What is the perimeter of parallelogram WXYZ?
√5 +√17 units, 2√5+ 2√17 units, 16 units, 22 units

Solution:

From the figure,

W(0, -1), X(4, 0), Y(3, -2), Z(-1, -3)

We have to find the perimeter of the parallelogram WXYZ

Distance between the points can be found by using the formula

\(\sqrt{(x_{2}-x_{1})^{2}+(y_{2}-y_{1})^{2}}\)

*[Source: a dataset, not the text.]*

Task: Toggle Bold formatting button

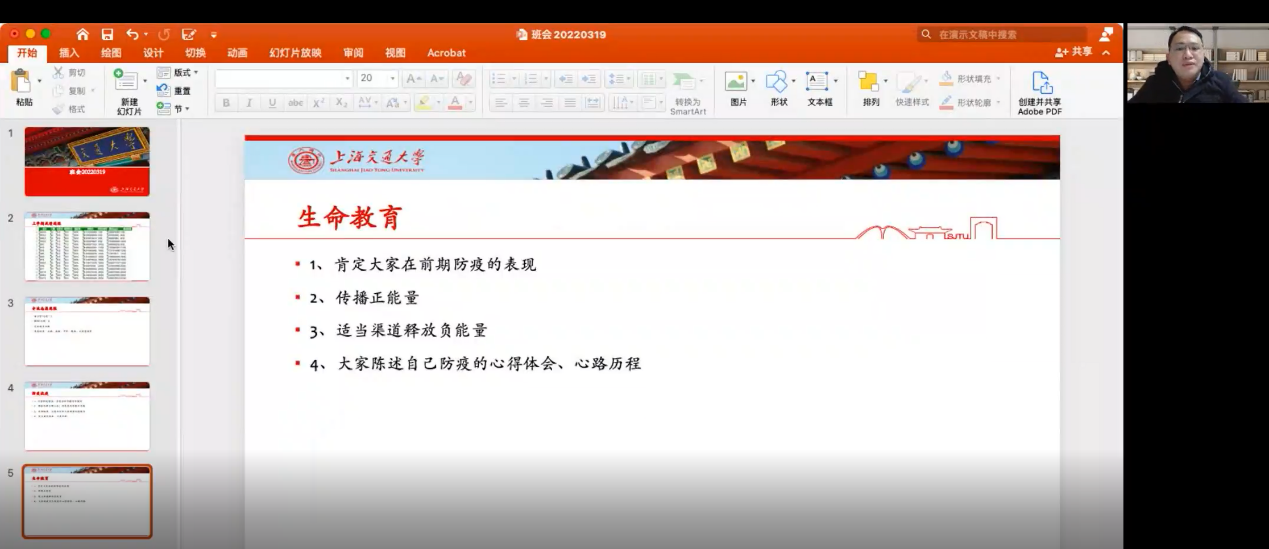Action: click(x=226, y=103)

Now finding the distance between the given points,

\(\\WX =\sqrt{(4-0)^{2}+(0-(-1))^{2}}=\sqrt{(4)^{2}+(1)^{2}}\\WX=\sqrt{16+1}=\sqrt{17}\)

\(\\XY =\sqrt{(3-4)^{2}+(-2-0)^{2}}=\sqrt{(-1)^{2}+(-2)^{2}}\\XY=\sqrt{1+4}=\sqrt{5}\)

\(\\YZ =\sqrt{(-1-3)^{2}+(-3+2)^{2}}=\sqrt{(-4)^{2}+(-1)^{2}}\\YZ=\sqrt{16+1}=\sqrt{17}\)

\(\\ZX =\sqrt{(-1-0)^{2}+(-3+1)^{2}}=\sqrt{(-1)^{2}+(-2)^{2}}\\ZX=\sqrt{4+1}=\sqrt{5}\)

Now, perimeter of parallelogram = 2(WX + XY)

Perimeter = 2(√17 + √5) units

Therefore, the perimeter of the parallelogram is 2(√17 + √5) units.

What is the perimeter of parallelogram WXYZ?

Summary:

The perimeter of parallelogram WXYZ is 2(√17 + √5) units.